• Direction A: Rewrite the records for locating described items, replacing "Columns" with "Filters" and keeping everything else the same. Leave out the pictures.

# I used a pressurised basket by mistake.



## ajohn (Sep 23, 2017)

I loaded my usual grind and quantity into a pressurised basket by mistake. The result surprised me. Slightly stronger extraction and a reduced brew pressure. A noticeable reduction. With the correct basket I know that I can't grind all that much finer because the pump would stall. The pressurised basket pressure came out at the "ideal" needle vertical on a BE which also shows a range for espresso - the correct basket is right at the top of that and a bit more.

The only reason I can think of for this is that the infusion changes. More complete and loosens things up a bit.

So need some help from shot tuners. Does this mean I should try a finer grind and less in the basket to keep the pressure within limits ? As I currently fill I do leave room for expansion. Just enough as far as I can tell.

John

-


----------



## Rakesh (Jun 3, 2017)

Use the unpressurized baskets and tune your shots based off taste, not the pressure the machine shows depending on grind.


----------



## ajohn (Sep 23, 2017)

Maybe but the fact that the extraction changed suggests that without the pressurised basket the infusion is messed up. The gauge gives me an idea of how fine I can grind without the pump stalling.

So far finer has been better but with the 1 shot basket filled as much as it can be leaving room for expansion. Playing with another machine I bought used to modify I just tried sub 8g along with a finer grind. The net result was a better extraction, even an initial decent run of the black stuff. I use 9.4g in the BE. Unfortunately I don't know what weight was in the other machine. I assumed it would hold 8.5g but it wouldn't so had to scrape some out, I'd say a heaped teaspoon's worth.

So instead of assuming that filling the baskets on the BE as much as they can be I need to try less with a finer grind as another option. Then on the basis of taste choose what to set.

John

-


----------

• Direction B: In the thread about using a pressurised basket by mistake, what weight of coffee does ajohn use in the BE?

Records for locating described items
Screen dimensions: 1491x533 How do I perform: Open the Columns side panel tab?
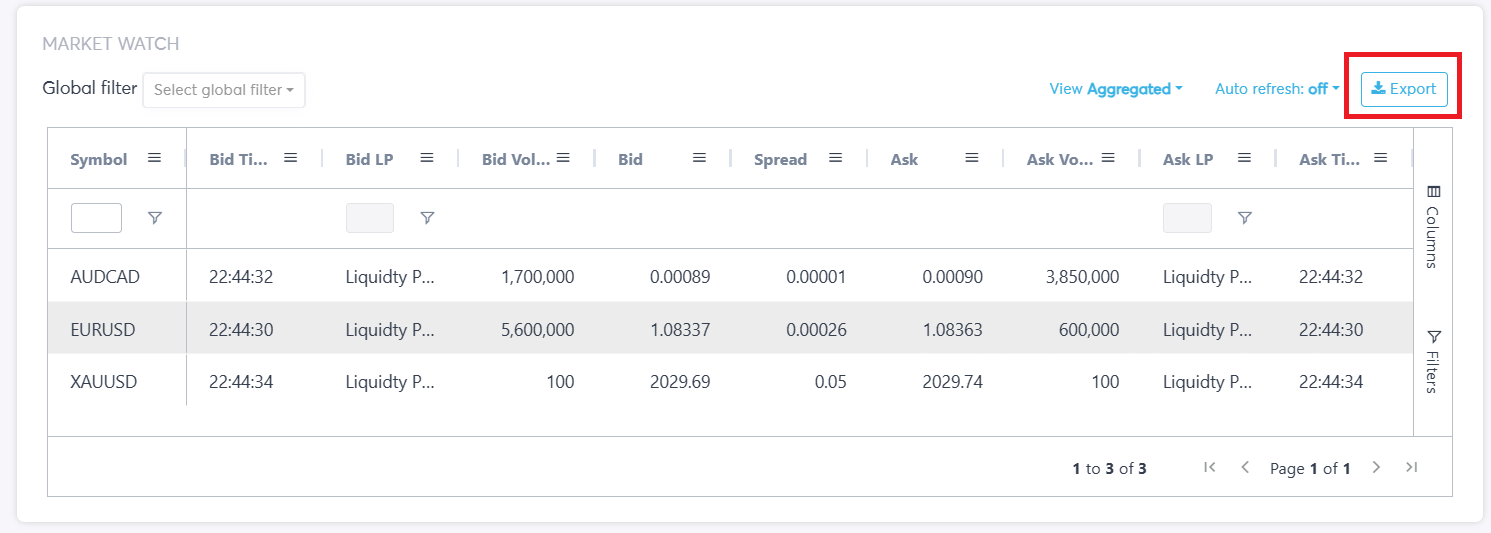[x=1433, y=227]
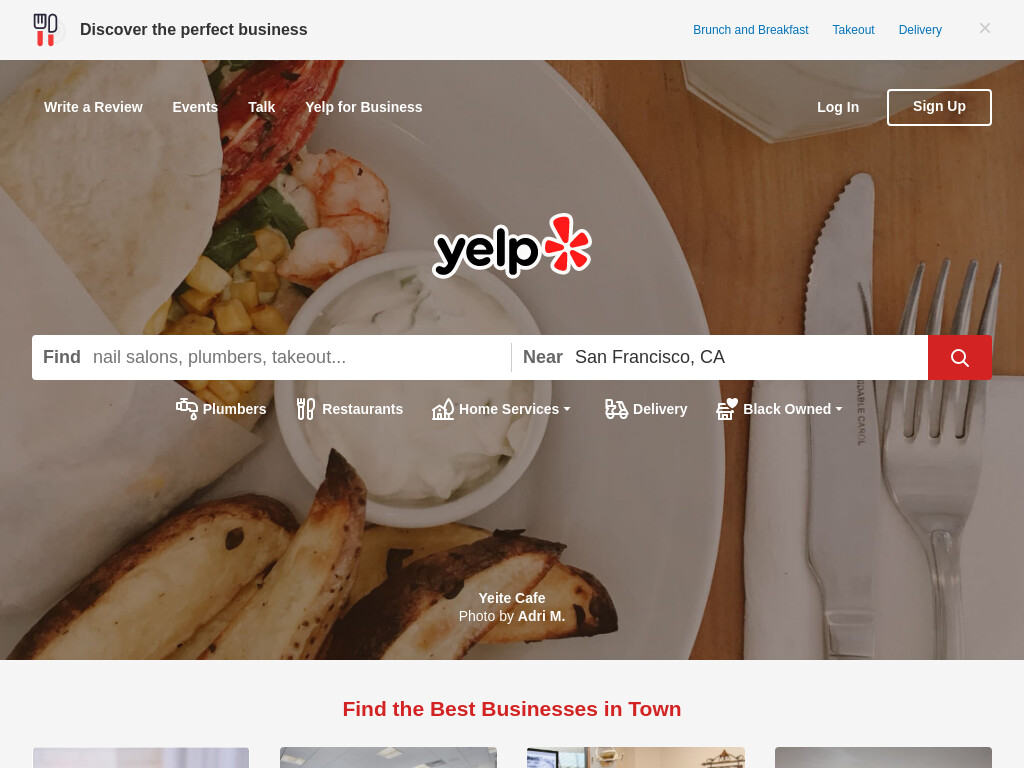
Task: Click the Black Owned storefront heart icon
Action: point(727,409)
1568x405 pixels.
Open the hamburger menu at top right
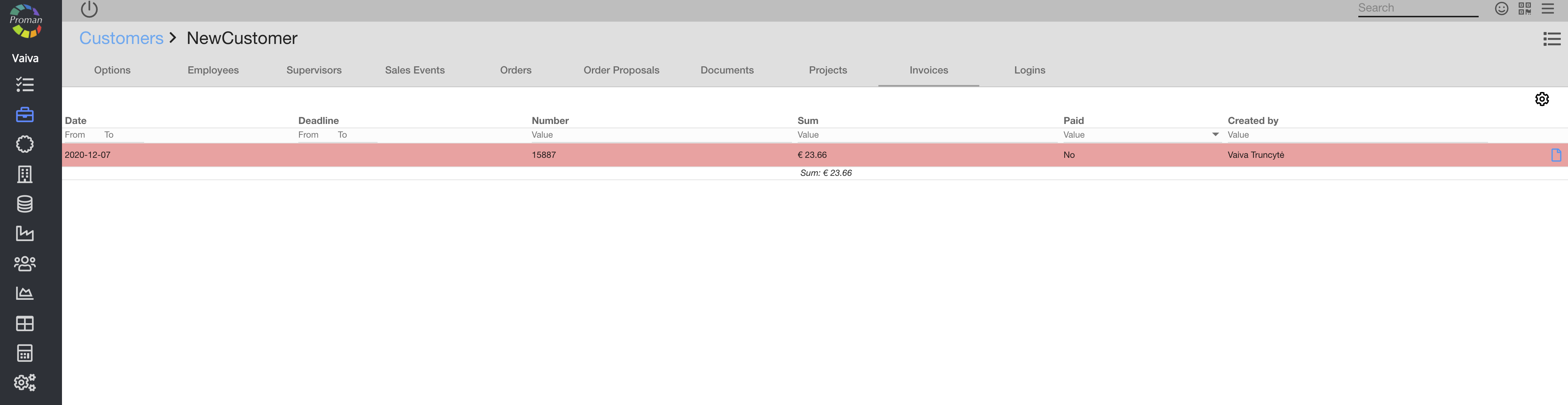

• Written answer A:
Screen dimensions: 1491x533 How do I perform: Open the Filters side panel tab?
[x=1433, y=227]
Task: Click the Black Owned storefront heart icon
Action: point(727,409)
1568x405 pixels.
Open the hamburger menu at top right

• Written answer B: 9.4g